Inside the SIXPACK: serious power without eight cylinders
If you are worried that losing two cylinders means losing character, the SIXPACK specs are designed to calm you down. Official material on the new inline‑six describes it as Fitted with twin turbos running 22 psi of peak boost, an engine‑mounted intercooler, cast‑aluminum pistons and a 10.4 to 1 compression ratio, all tuned to deliver up to 468 pound‑feet of torque in certain trims. A separate corporate page on the same engine family reinforces that this is the i6 powering the new Dodge Charger, and it is presented as a direct successor to the old big‑cube V8s in terms of performance, if not cylinder count, with the SIXPACK branding splashed across Dodge’s muscle‑car pages.
On the retail side, you can see how this translates into actual cars. One dealer breakdown of the 2025 Dodge Charger SIXPACK explains that the Charger SIXPACK features an advanced all‑wheel‑drive system to put that torque down, while another comparison of 2026 versus 2025 Chargers notes that the newer model introduces gas‑powered SIXPACK twin‑turbo powertrains producing between 496 and 670 horsepower. A launch video for the all‑new 2026 Dodge Charger Scat spells it out even more clearly, touting a SIXPACK H.O. engine with 550 horsepower and 531 lb‑ft of torque.
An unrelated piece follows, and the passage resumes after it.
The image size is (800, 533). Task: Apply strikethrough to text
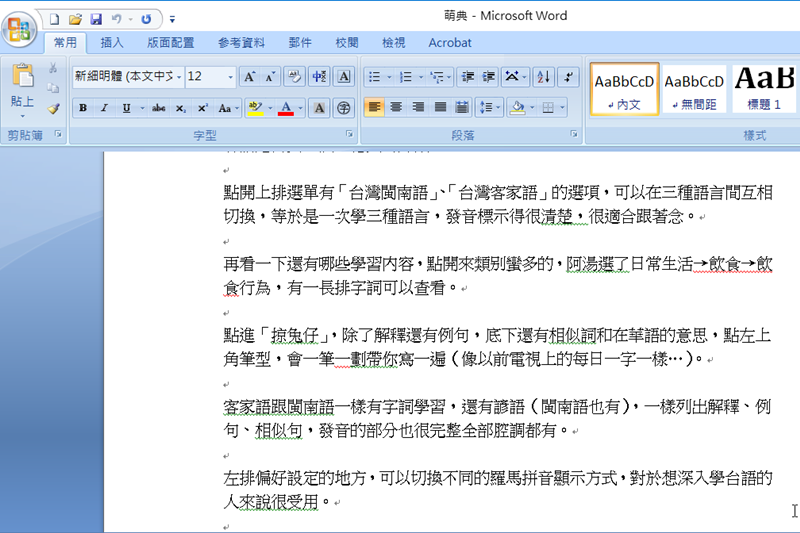pyautogui.click(x=158, y=108)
In other words, the “serious power option” in the new Charger is no longer a mid‑range Hemi, it is a boosted six that outguns many old V8s.
Where the Hemi goes instead
Dropping the 5.7 from the Charger does not mean Dodge is done with Hemis altogether. A corporate blog from a major dealer group reports that Production of these engines will resume in August 2025, making them available in select 2026 Dodge and Ram models, with expectations that they will account for 25–40 % of sales in some lineups. A separate Canadian dealer blog celebrates that the V8 HEMI Returns for the 2026 Ram 1500, giving truck buyers back the familiar 5.7‑liter V8. Another detailed breakdown of the Ram pickup confirms that the legendary Ram 1500 5.7 HEMI V8 is returning for 2026 with the same specs as the 2024 model.
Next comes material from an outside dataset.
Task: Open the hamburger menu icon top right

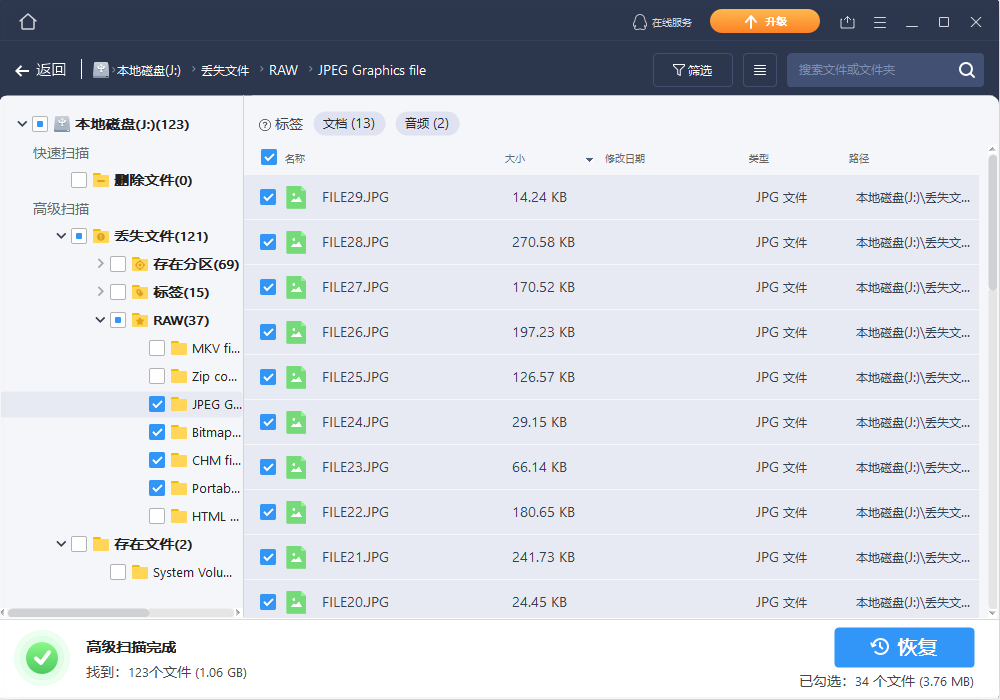Action: [x=880, y=20]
Performance‑car fans, however, are being nudged toward a different kind of Hemi experience. An enthusiast Instagram post notes that Dodge officially announced the return of the legendary Hemi V‑8 for the Charger, but with a crucial caveat: the 5.7L Hemi is not coming back for the new car, and the V8 will instead live in limited, high‑dollar variants alongside its electric Daytona models. A deeper feature on the new Charger’s Hemi strategy explains that if you are asking “That Dodge Charger Got a Hemi In It?”, the answer is yes only if it is a Hellcat, with the piece framed around Lessons Learned From and how Kuniskis sees the Hemi as a halo, not a volume engine. That is why another analysis of production plans notes that While many enthusiasts are screaming for a V8 in the new Dodge Charger, you should NOT expect the 5.7-liter HEMI V8 to appear under its hood, because that powertrain option would sit in an odd spot between the SIXPACK and the top Hemi cars.
How tariffs, EV headwinds and “serious power” shape your choice
Your options are also being shaped by forces outside the engine bay. A corporate news release from Stellantis North America outlines how the company is juggling Charger production, and a later update on tariffs and EV demand explains that the brand has paused certain Charger Daytona R/T trims and delayed some Ram EVs, citing the tariff situation and slower‑than‑expected uptake. That report notes that with a car so ingrained in muscle‑car culture thanks to the Hemi V‑8, reinventing the Charger as the all‑electric Dodge Charger Daytona was always going to be a long shot for brisk sales. That reality helps explain why the company is leaning so hard on the SIXPACK as a bridge between old‑school sound and new‑school efficiency, and why it is reserving the Hemi for the most profitable, attention‑grabbing trims.